WHAT TO WORK ON:
Reproduce all the entries exactly and keep the pictures out.
BEGIN DATASET ENTRIES
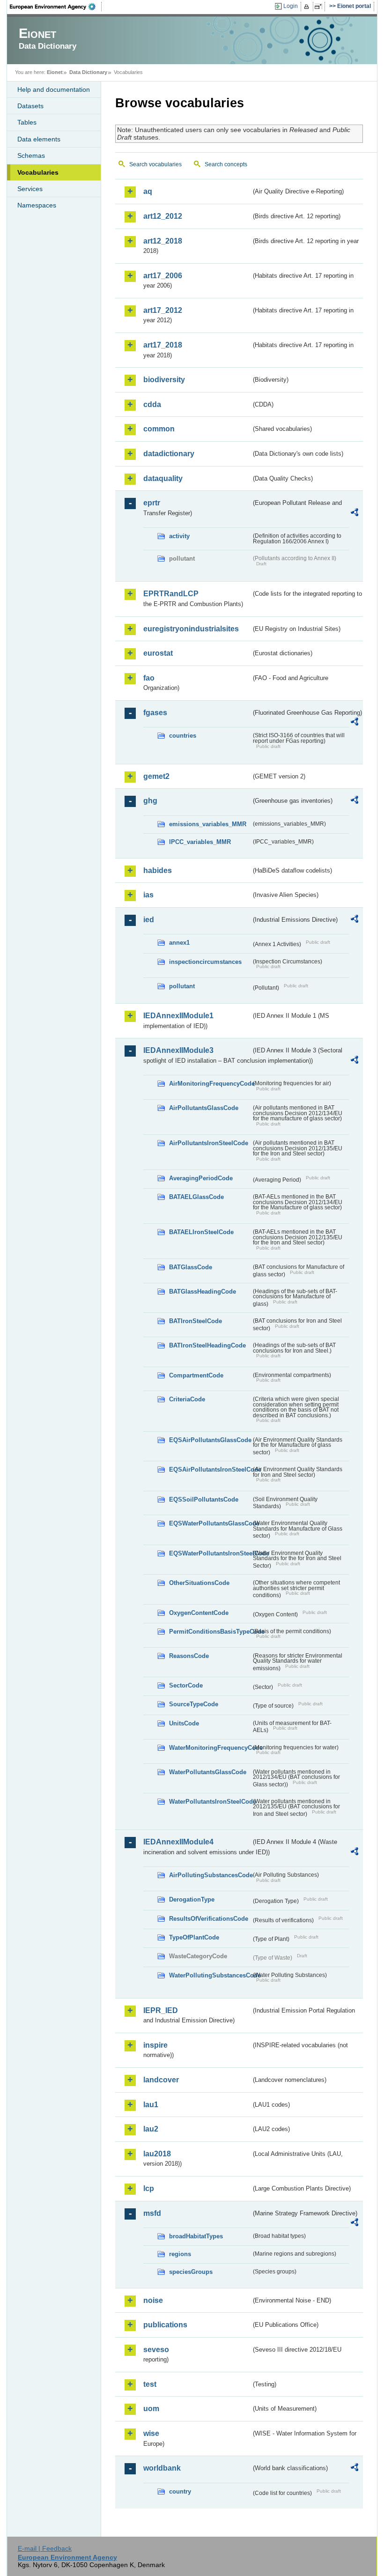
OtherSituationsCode (199, 1582)
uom (151, 2409)
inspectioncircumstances (205, 961)
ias (148, 895)
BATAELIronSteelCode (201, 1232)
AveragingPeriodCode (201, 1178)
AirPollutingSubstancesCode (210, 1875)
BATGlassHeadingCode (202, 1291)
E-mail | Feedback (45, 2548)
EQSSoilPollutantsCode (203, 1499)
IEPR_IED (160, 2010)
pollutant (182, 986)
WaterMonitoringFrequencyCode (210, 1747)
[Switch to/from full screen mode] (320, 6)
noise (153, 2300)
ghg (150, 801)
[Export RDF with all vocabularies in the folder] (354, 513)
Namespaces (36, 205)
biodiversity (164, 380)
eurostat (158, 653)
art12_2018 (162, 241)
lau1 (150, 2105)
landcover (161, 2080)
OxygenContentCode (199, 1612)
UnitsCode (184, 1723)
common (159, 429)
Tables (27, 122)
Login (290, 6)
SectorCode (186, 1685)
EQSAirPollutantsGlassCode (210, 1439)
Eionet (55, 72)
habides (157, 870)
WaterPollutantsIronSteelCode (210, 1801)
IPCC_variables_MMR (200, 841)
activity (179, 536)
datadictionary (168, 454)
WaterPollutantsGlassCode (207, 1772)
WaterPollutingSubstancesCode (210, 1975)
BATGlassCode (190, 1267)
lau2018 (157, 2154)
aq (147, 191)
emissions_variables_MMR (207, 824)
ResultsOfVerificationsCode (208, 1918)
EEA (56, 6)
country (180, 2491)
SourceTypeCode (193, 1704)
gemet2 (156, 776)
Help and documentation (53, 89)
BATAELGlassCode (196, 1196)
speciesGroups (191, 2271)
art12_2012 (162, 216)
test (149, 2384)
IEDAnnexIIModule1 (178, 1016)
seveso (156, 2350)
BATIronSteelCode (195, 1321)
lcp (148, 2188)
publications (165, 2325)
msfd (152, 2213)
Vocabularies (38, 172)
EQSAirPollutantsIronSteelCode (210, 1469)
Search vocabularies (155, 164)
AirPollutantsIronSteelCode (208, 1143)
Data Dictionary (88, 72)
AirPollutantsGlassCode (203, 1107)
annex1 (179, 942)
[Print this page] (308, 6)
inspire (155, 2045)
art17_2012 (162, 310)
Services (30, 188)
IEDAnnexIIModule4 (178, 1842)
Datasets (30, 106)
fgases (155, 713)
END DATASET ENTRIES
RESULT OF THIS TASK:
OtherSituationsCode (199, 1582)
uom (151, 2409)
inspectioncircumstances (205, 961)
ias (148, 895)
BATAELIronSteelCode (201, 1232)
AveragingPeriodCode (201, 1178)
AirPollutingSubstancesCode (210, 1875)
BATGlassHeadingCode (202, 1291)
E-mail | Feedback (45, 2548)
EQSSoilPollutantsCode (203, 1499)
IEPR_IED (160, 2010)
pollutant (182, 986)
WaterMonitoringFrequencyCode (210, 1747)
[Switch to/from full screen mode] (320, 6)
noise (153, 2300)
ghg (150, 801)
[Export RDF with all vocabularies in the folder] (354, 513)
Namespaces (36, 205)
biodiversity (164, 380)
eurostat (158, 653)
art12_2018 (162, 241)
lau1 (150, 2105)
landcover (161, 2080)
OxygenContentCode (199, 1612)
UnitsCode (184, 1723)
common (159, 429)
Tables (27, 122)
Login (290, 6)
SectorCode (186, 1685)
EQSAirPollutantsGlassCode (210, 1439)
Eionet (55, 72)
habides (157, 870)
WaterPollutantsIronSteelCode (210, 1801)
IPCC_variables_MMR (200, 841)
activity (179, 536)
datadictionary (168, 454)
WaterPollutantsGlassCode (207, 1772)
WaterPollutingSubstancesCode (210, 1975)
BATGlassCode (190, 1267)
lau2018 (157, 2154)
aq (147, 191)
emissions_variables_MMR (207, 824)
ResultsOfVerificationsCode (208, 1918)
EEA (56, 6)
country (180, 2491)
SourceTypeCode (193, 1704)
gemet2 (156, 776)
Help and documentation (53, 89)
BATAELGlassCode (196, 1196)
speciesGroups (191, 2271)
art12_2012 (162, 216)
test (149, 2384)
IEDAnnexIIModule1 (178, 1016)
seveso (156, 2350)
BATIronSteelCode (195, 1321)
lcp (148, 2188)
publications (165, 2325)
msfd (152, 2213)
Vocabularies (38, 172)
EQSAirPollutantsIronSteelCode (210, 1469)
Search vocabularies (155, 164)
AirPollutantsIronSteelCode (208, 1143)
Data Dictionary (88, 72)
AirPollutantsGlassCode (203, 1107)
annex1 (179, 942)
[Print this page] (308, 6)
inspire (155, 2045)
art17_2012 (162, 310)
Services (30, 188)
IEDAnnexIIModule4 (178, 1842)
Datasets (30, 106)
fgases (155, 713)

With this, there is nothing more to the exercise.